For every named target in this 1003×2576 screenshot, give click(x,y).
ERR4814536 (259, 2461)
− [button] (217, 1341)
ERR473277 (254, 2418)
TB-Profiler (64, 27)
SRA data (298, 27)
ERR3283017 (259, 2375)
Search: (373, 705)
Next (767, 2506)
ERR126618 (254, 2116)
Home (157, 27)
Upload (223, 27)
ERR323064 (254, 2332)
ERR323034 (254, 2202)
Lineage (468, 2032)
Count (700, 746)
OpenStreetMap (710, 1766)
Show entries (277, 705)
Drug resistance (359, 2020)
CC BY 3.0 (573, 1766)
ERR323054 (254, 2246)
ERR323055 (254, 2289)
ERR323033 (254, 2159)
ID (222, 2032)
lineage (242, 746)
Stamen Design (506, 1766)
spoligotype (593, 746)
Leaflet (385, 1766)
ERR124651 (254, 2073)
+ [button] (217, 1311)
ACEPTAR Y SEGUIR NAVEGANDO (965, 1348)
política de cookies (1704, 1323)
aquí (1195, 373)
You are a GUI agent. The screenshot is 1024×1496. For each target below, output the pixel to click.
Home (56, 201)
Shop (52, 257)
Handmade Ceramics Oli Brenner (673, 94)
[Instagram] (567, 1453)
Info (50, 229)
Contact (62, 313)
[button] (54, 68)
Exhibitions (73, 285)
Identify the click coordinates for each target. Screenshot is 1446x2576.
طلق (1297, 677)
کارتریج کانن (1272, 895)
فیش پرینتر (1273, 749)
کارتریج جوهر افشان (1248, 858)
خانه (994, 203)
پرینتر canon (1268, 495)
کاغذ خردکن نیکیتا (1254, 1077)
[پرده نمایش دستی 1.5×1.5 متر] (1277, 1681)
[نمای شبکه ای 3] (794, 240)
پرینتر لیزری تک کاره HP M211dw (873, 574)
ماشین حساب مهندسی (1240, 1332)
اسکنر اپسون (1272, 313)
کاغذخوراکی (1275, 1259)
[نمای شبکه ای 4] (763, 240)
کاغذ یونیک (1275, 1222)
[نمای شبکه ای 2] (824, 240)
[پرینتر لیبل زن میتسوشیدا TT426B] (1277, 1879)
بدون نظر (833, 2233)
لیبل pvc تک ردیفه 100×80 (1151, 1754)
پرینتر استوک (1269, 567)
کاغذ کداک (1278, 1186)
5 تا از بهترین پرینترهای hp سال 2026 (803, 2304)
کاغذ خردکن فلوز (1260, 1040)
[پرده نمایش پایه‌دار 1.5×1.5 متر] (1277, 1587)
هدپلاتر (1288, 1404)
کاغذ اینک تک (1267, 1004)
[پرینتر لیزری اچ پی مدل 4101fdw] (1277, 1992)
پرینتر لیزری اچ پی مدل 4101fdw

● EXERCISE DETAILS: All lines of the material that contain the string "نمایش" are to be copied.

● YOUR SOLUTION:
[پرده نمایش دستی 1.5×1.5 متر] (1277, 1681)
[پرده نمایش پایه‌دار 1.5×1.5 متر] (1277, 1587)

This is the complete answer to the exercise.